• _PROBLEM STATEMENT_
The answer must be every line of the records below that contains the word "Политика", copied out.

Dataset entries:
-*-

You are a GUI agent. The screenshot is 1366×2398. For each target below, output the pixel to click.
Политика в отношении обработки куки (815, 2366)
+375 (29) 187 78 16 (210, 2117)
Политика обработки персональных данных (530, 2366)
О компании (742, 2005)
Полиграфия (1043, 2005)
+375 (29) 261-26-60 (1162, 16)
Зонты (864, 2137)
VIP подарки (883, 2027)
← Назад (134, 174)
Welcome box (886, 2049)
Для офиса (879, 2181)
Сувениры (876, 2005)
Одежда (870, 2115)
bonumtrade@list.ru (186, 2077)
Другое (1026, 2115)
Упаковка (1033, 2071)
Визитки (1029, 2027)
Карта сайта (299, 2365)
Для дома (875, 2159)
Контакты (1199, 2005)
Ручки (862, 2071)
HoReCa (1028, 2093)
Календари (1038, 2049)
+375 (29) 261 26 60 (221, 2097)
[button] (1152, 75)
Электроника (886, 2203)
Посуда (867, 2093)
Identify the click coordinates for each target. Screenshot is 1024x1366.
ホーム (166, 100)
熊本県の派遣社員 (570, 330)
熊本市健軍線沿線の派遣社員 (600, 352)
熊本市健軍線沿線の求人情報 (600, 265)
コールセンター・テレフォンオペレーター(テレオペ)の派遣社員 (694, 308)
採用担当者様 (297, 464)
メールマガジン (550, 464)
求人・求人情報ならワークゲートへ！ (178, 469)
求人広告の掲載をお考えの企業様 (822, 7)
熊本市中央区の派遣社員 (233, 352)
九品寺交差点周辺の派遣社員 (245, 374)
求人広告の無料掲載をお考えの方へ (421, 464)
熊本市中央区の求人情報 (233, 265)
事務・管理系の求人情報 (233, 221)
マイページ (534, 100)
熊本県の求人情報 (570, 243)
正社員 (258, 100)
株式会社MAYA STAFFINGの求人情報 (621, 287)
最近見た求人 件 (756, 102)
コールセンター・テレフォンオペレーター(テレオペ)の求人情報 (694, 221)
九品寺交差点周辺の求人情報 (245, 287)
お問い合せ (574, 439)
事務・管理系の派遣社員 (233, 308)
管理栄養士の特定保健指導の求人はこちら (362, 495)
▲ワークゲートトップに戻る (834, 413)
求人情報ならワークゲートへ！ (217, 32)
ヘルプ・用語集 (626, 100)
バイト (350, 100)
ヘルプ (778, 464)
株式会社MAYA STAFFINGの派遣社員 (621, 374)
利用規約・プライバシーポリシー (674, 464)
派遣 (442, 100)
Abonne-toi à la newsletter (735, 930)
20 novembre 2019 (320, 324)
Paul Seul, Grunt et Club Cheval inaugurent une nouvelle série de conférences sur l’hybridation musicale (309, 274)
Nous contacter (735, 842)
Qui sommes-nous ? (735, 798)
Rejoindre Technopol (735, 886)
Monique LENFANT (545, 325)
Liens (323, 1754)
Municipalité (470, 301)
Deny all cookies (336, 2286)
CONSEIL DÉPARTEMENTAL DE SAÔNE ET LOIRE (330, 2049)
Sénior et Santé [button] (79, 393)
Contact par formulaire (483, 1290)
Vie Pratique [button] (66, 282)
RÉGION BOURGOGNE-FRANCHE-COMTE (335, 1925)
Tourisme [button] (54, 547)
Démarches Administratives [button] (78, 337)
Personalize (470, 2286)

-*-

• _FINISHED EXERCISE_
Политика в отношении обработки куки (815, 2366)
Политика обработки персональных данных (530, 2366)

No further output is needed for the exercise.